Moreover, this ship carries something else, the Federation's culture and laws, industry and science, its consensus values, such as the Prime Directive, all embodied in the dramatic diversity of its crew. Each time Enterprise passes a test, so does civilization. Perhaps even one worthy of our grandchildren.
Compare this to the old Republic, in the Lucasian universe: a hapless, clueless mélange of bickering futility whose political tiffs are as petty as they are incomprehensible. Sound familiar? The Republic never perceives, never creates and never solves anything. Not once do we see any part of it function well. How can it? The people, the Republic, decent institutions—these cannot be heroes or even helpers. There is no room aboard an X-wing fighter for civilization to ride along. There's just enough for a knight and squire.
Are critics right that Star Trek is naive for portraying technology as useful and liberating, if at times also dangerous? Or for calling education a great emancipator (as with the Starfleet Academy)? For putting trust in the potential for an honest, decent society?
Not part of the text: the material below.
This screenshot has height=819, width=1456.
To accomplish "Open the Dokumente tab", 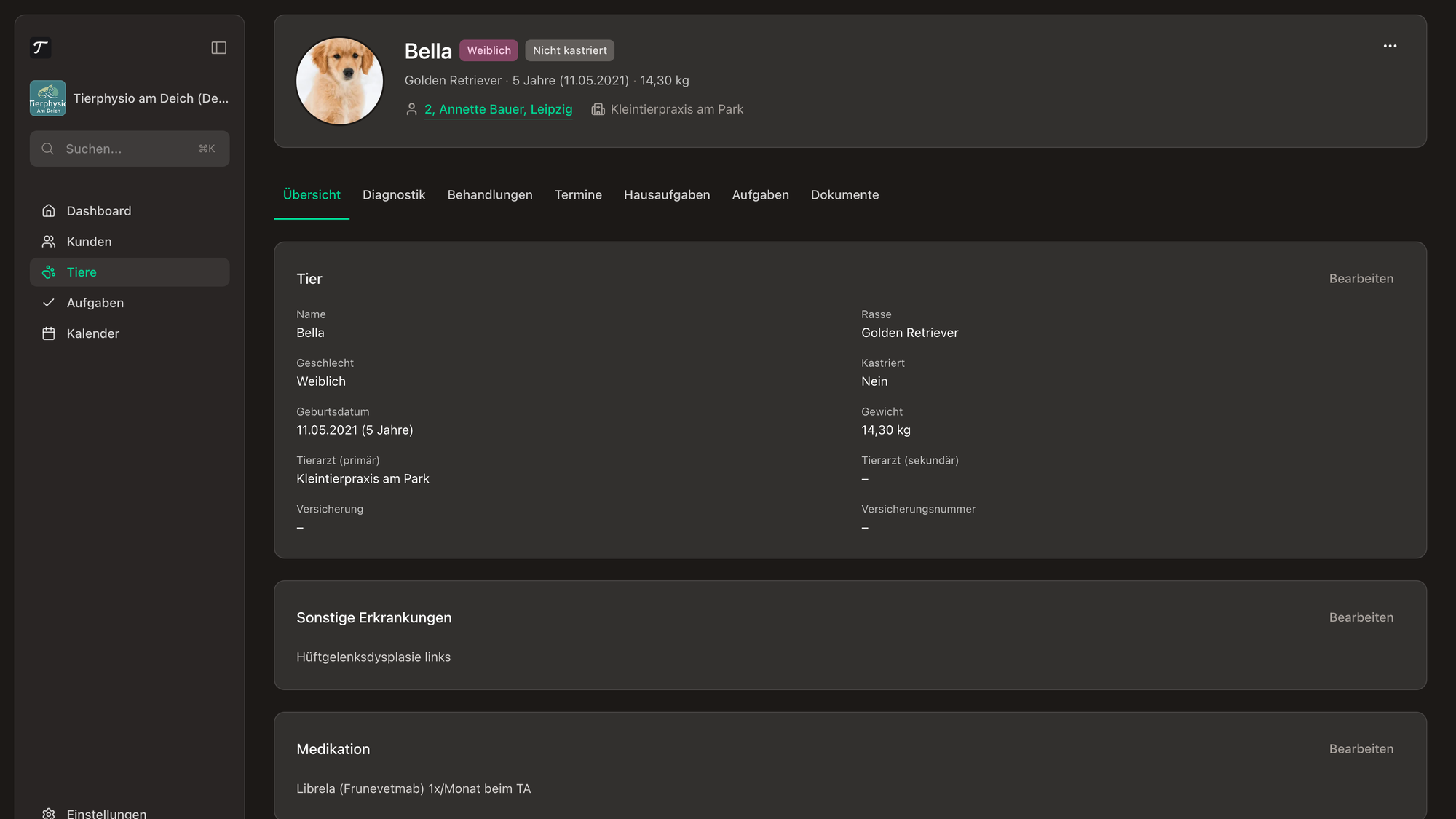I will pos(844,195).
In fact, the Trek films and television episodes often dealt with outbreaks of incompetence, secrecy, corruption and suspicion of authority, only with the faith that these are the exceptions. When authorities are defied, it is in order to overcome their mistakes or to expose particular villainies, not to portray all government as inherently hopeless. Good cops sometimes even come when you call for help!
Ironically, this image fosters useful criticism of authority, because it suggests that any of us can gain access to our flawed institutions—if we are determined enough—and perhaps even fix them with fierce tools of citizenship. That has happened, now and then. Imagine it happening more often.
Today, for now, cynics rule. But if this hope is futile and naive, then shouldn't we give up? Suppose, just for a change, it isn't. What if there truly is a path ahead, through the minefields of our times? One leading to a posterity we might be proud of? Aren't we more likely to find that twisty, arduous way—and won't our descendants feel much better toward their ancestors—if we embrace this challenge in the spirit of Star Trek?
David Brin is the Hugo Award–winning author of the bestselling novels 'Earth,' 'The Postman' and 'Kiln People.' His nonfiction book, 'The Transparent Society,' won the Freedom of Speech Award of the American Library Association.